- **TEXT SEGMENT**:
Just as compulsively watchable, mysterious and music-haunted is The Tempest Purcarete has now created at Nottingham Playhouse, using a cast which, with the exception of Gheorghe Ilie's diapered Caliban, is all English. In this intelligently entrancing vision of the play, which bathes the proceedings in a swirling aqueous light, Prospero's spirits are a misshapen mini-orchestra of masked and bewigged baroque instrumentalists. Their plangent theme-tune, summoned from violins and cellos, keeps resurfacing, at times resembling far-off, woozily ethereal fairground music which sounds like an aching nostalgia for something imperfectly remembered.

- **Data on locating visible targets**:

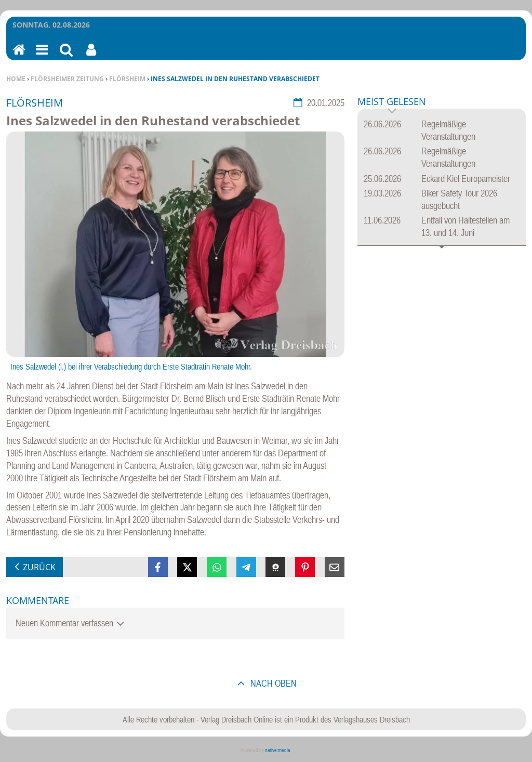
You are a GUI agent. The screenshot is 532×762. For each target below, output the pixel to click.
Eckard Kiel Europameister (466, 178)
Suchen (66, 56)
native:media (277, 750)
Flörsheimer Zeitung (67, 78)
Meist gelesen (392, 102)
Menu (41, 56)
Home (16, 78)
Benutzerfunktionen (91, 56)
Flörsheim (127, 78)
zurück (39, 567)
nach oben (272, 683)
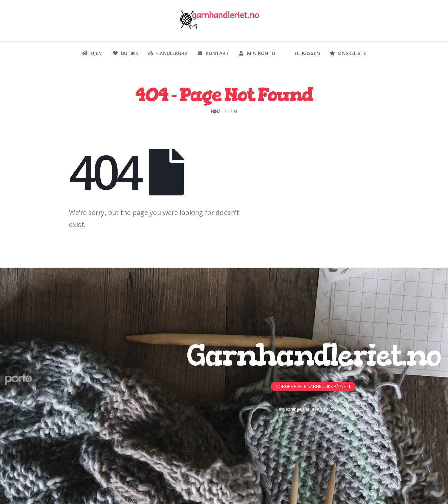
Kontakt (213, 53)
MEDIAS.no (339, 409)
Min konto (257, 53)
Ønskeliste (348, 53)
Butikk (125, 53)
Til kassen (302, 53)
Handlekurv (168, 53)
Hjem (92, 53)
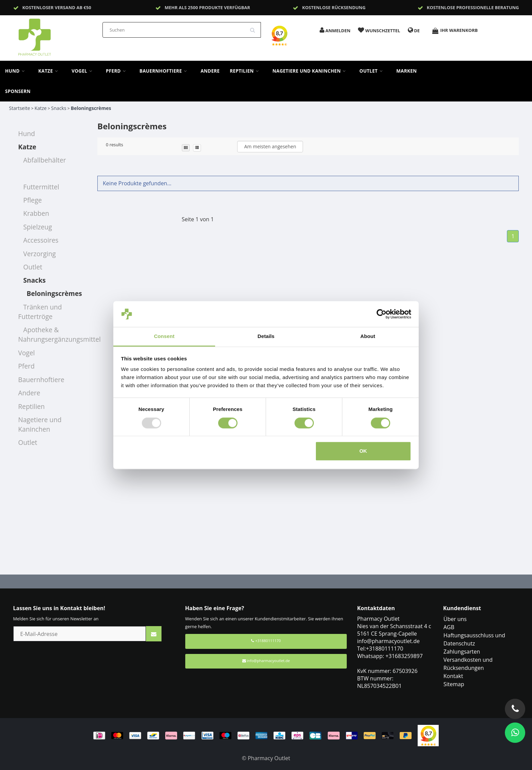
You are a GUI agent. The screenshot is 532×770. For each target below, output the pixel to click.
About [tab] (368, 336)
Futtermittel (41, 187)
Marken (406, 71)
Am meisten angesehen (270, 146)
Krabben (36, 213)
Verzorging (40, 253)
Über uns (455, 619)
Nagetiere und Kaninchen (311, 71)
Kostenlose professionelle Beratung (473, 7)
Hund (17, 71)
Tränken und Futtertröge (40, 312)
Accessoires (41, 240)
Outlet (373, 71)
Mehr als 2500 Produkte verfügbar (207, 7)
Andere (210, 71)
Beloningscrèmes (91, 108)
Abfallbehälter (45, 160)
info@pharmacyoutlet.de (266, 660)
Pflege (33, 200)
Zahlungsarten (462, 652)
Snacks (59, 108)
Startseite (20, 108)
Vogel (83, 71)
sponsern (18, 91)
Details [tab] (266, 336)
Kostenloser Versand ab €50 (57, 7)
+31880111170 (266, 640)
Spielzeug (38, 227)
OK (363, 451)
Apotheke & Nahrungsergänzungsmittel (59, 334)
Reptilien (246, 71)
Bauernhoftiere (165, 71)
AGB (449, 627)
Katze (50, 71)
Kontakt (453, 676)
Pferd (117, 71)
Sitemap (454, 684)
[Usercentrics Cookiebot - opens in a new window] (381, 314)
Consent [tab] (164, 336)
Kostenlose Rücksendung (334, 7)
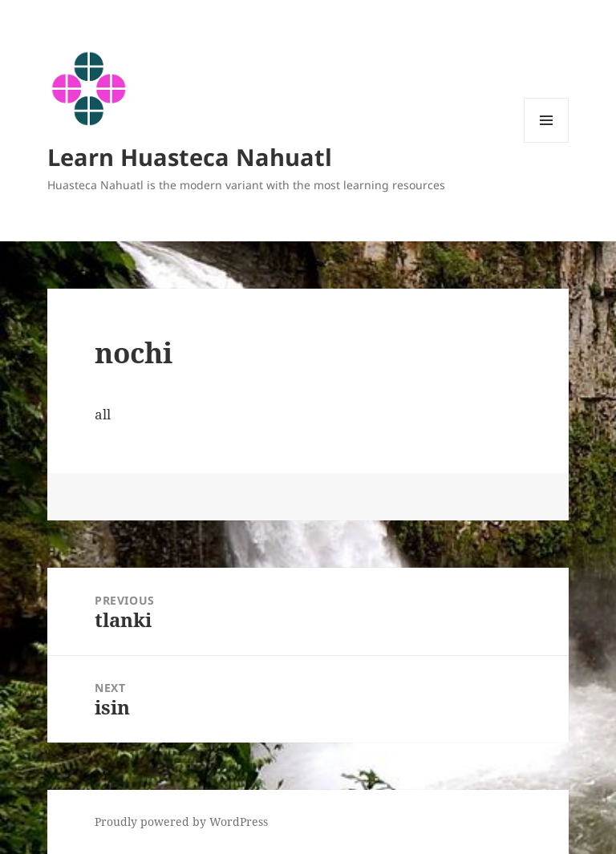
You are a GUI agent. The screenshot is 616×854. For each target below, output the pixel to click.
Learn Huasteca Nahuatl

--

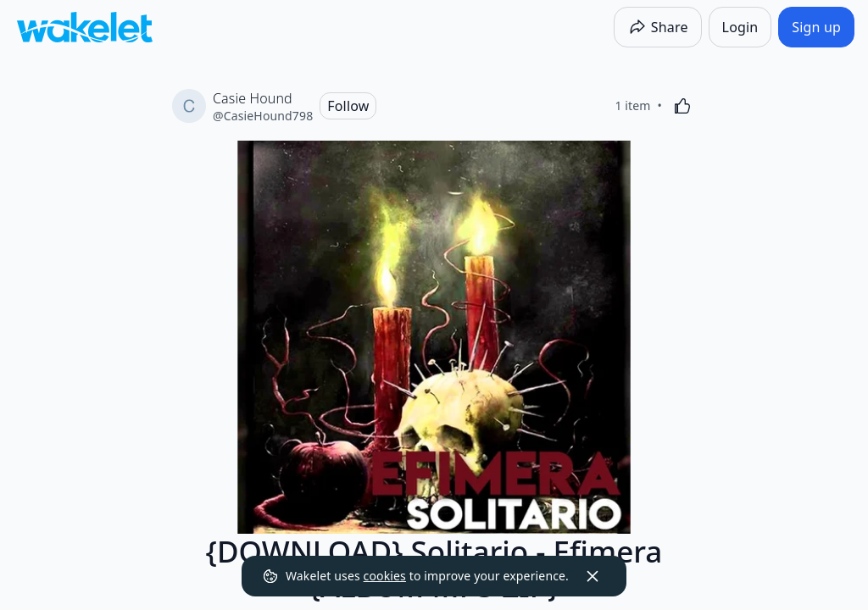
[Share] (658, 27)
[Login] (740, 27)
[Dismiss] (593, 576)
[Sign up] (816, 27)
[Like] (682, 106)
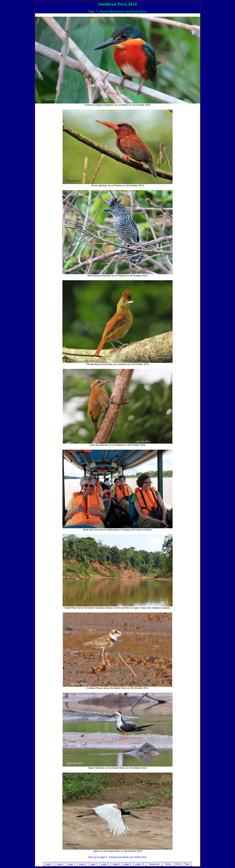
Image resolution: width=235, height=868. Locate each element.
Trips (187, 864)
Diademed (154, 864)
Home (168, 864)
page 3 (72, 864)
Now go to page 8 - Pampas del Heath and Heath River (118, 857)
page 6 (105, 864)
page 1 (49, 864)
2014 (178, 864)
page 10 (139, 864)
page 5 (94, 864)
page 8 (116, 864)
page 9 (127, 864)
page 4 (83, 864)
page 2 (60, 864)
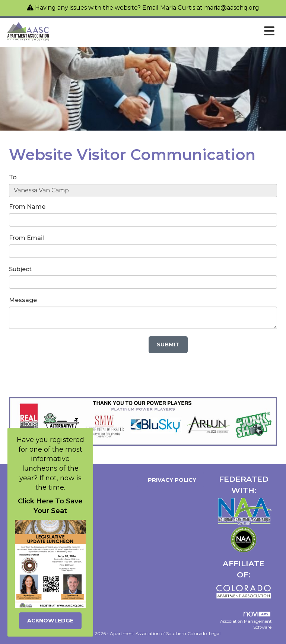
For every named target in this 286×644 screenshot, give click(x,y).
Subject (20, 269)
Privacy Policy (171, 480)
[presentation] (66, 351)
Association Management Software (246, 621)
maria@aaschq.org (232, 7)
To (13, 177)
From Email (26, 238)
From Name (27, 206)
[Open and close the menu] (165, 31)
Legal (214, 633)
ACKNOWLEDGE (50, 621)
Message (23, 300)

- **DIRECTIONS**:
**a.** Can you extract the part of the passage on the Nottingham Playhouse production of The Tempest that begins at the words "Just as compulsively" and ends after the words "something imperfectly remembered."?
**b.** Could you lay out the lines of the records as a numbered list, starting at the line containing "You are a GUI agent. The screenshot is 532×762." and ending after the line containing "Kostenlose Rücksendung (334, 7)"? Leave out blank lines and pictures.

- **RESULTS OF THE TASKS**:
**a.**
Just as compulsively watchable, mysterious and music-haunted is The Tempest Purcarete has now created at Nottingham Playhouse, using a cast which, with the exception of Gheorghe Ilie's diapered Caliban, is all English. In this intelligently entrancing vision of the play, which bathes the proceedings in a swirling aqueous light, Prospero's spirits are a misshapen mini-orchestra of masked and bewigged baroque instrumentalists. Their plangent theme-tune, summoned from violins and cellos, keeps resurfacing, at times resembling far-off, woozily ethereal fairground music which sounds like an aching nostalgia for something imperfectly remembered.

**b.**
1. You are a GUI agent. The screenshot is 532×762. For each target below, output the pixel to click.
2. Eckard Kiel Europameister (466, 178)
3. Suchen (66, 56)
4. native:media (277, 750)
5. Flörsheimer Zeitung (67, 78)
6. Meist gelesen (392, 102)
7. Menu (41, 56)
8. Home (16, 78)
9. Benutzerfunktionen (91, 56)
10. Flörsheim (127, 78)
11. zurück (39, 567)
12. nach oben (272, 683)
13. Kontakt (213, 53)
14. MEDIAS.no (339, 409)
15. Min konto (257, 53)
16. Ønskeliste (348, 53)
17. Butikk (125, 53)
18. Til kassen (302, 53)
19. Handlekurv (168, 53)
20. Hjem (92, 53)
21. You are a GUI agent. The screenshot is 532×770. For each target below, output the pixel to click.
22. About [tab] (368, 336)
23. Futtermittel (41, 187)
24. Marken (406, 71)
25. Am meisten angesehen (270, 146)
26. Krabben (36, 213)
27. Verzorging (40, 253)
28. Über uns (455, 619)
29. Nagetiere und Kaninchen (311, 71)
30. Kostenlose professionelle Beratung (473, 7)
31. Hund (17, 71)
32. Tränken und Futtertröge (40, 312)
33. Accessoires (41, 240)
34. Outlet (373, 71)
35. Mehr als 2500 Produkte verfügbar (207, 7)
36. Andere (210, 71)
37. Beloningscrèmes (91, 108)
38. Abfallbehälter (45, 160)
39. info@pharmacyoutlet.de (266, 660)
40. Pflege (33, 200)
41. Zahlungsarten (462, 652)
42. Snacks (59, 108)
43. Startseite (20, 108)
44. Vogel (83, 71)
45. sponsern (18, 91)
46. Details [tab] (266, 336)
47. Kostenloser Versand ab €50 (57, 7)
48. +31880111170 (266, 640)
49. Spielzeug (38, 227)
50. OK (363, 451)
51. Apotheke & Nahrungsergänzungsmittel (59, 334)
52. Reptilien (246, 71)
53. Bauernhoftiere (165, 71)
54. AGB (449, 627)
55. Katze (50, 71)
56. Kontakt (453, 676)
57. Pferd (117, 71)
58. Sitemap (454, 684)
59. [Usercentrics Cookiebot - opens in a new window] (381, 314)
60. Consent [tab] (164, 336)
61. Kostenlose Rücksendung (334, 7)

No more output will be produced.